Recent UWM alumna and Wisconsin Population Health Service Fellow Emily Lynch is lead author on research examining how structural racism in the housing market, historical redlining, and current lending discrimination affect neighborhood health in Milwaukee. Zilber co-authors of the study, published in the journal SSM—Population Health (June 2021), include doctoral student Sarah E. Laurent, Associate Professor Lorraine Halinka Malcoe, and former Assistant Professor Helen Meier, who is now at the University of Michigan. Researchers from the National Community Reinvestment Coalition and the University of Michigan collaborated on the study.
Structural racism, which is embedded in past and present operations of the U.S. housing market, is a fundamental cause of racial health inequities. We conducted an ecologic study to 1) examine historic redlining in relation to current neighborhood lending discrimination and three key indicators of societal health (mental health, physical health, and infant mortality rate (IMR)) and 2) investigate sustained lending disinvestment as a determinant of current neighborhood health in one of the most hypersegregated metropolitan areas in the United States, Milwaukee, Wisconsin.
We calculated weighted historic redlining scores from the proportion of 1930s Home Owners’ Loan Corporation residential security grades contained within 2010 census tract boundaries. We combined two lending indicators from 2018 Home Mortgage Disclosure Act data to capture current neighborhood lending discrimination: low lending occurrence and high-cost loans (measured via loan rate spread). Using historic redlining score and current lending discrimination, we created a 4-level hierarchical measure of lending trajectory.

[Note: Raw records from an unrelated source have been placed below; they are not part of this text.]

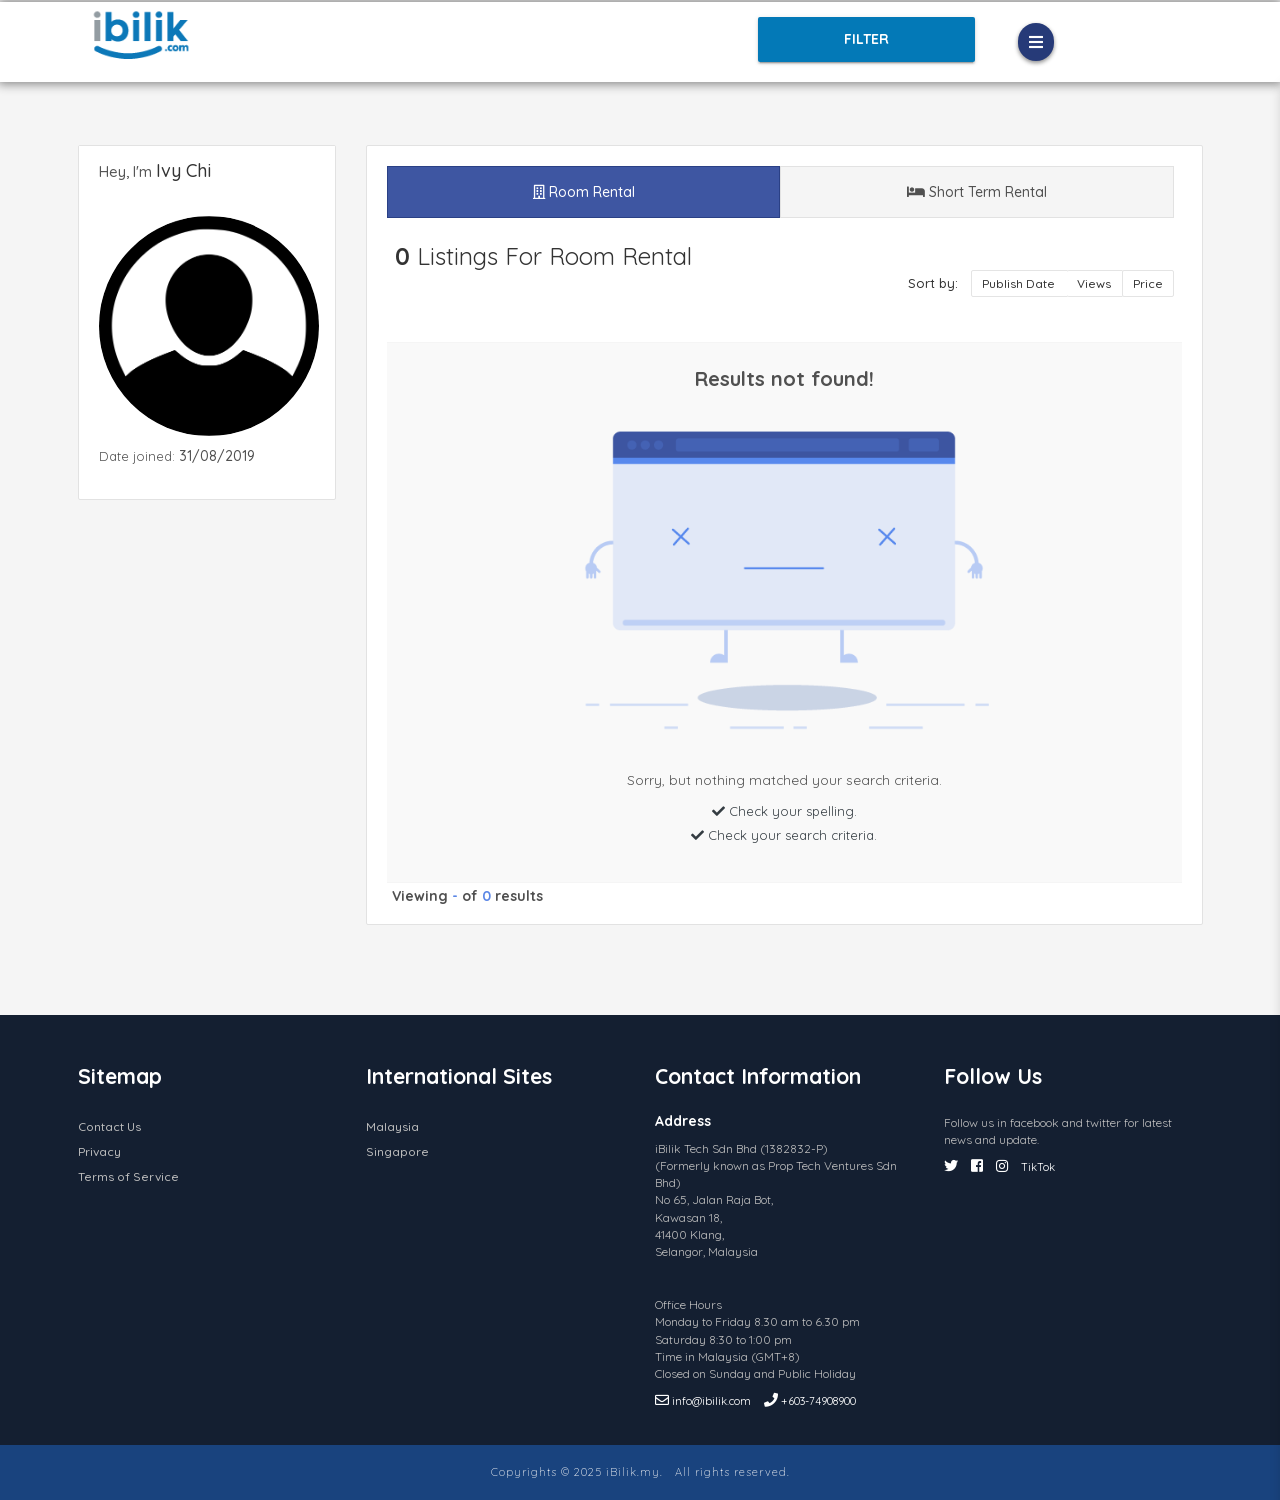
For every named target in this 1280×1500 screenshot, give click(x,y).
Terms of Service (128, 1176)
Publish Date (1020, 283)
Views (1095, 283)
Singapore (397, 1151)
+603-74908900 (810, 1401)
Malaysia (392, 1126)
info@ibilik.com (704, 1401)
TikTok (1038, 1167)
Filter (864, 40)
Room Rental (584, 192)
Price (1148, 283)
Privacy (99, 1151)
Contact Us (109, 1126)
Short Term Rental (977, 192)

In Milwaukee neighborhoods, greater historic redlining was associated with current lending discrimination (OR = 1.73, 95%CI: 1.16, 2.58) and increased prevalence of poor physical health (β = 1.34, 95%CI: 0.40, 2.28) and poor mental health (β = 1.26, 95%CI: 0.51, 2.01). Historic redlining was not associated with neighborhood IMR (β = −0.48, 95%CI: −2.12, 1.15). A graded association was observed between lending trajectory and health: neighborhoods with high sustained disinvestment had worse physical and mental health than neighborhoods with high investment (poor physical health: β = 5.33, 95%CI: 3.05, 7.61; poor mental health: β = 4.32, 95%CI: 2.44, 6.20). IMR was highest in ‘disinvested’ neighborhoods (β = 5.87, 95%CI: 0.52, 11.22).
Our findings illustrate ongoing legacies of government sponsored historic redlining. Structural racism, as manifested in historic and current forms of lending disinvestment, predicts poor health in Milwaukee’s hypersegregated neighborhoods. We endorse equity focused policies that dismantle and repair the ways racism is entrenched in America’s social fabric.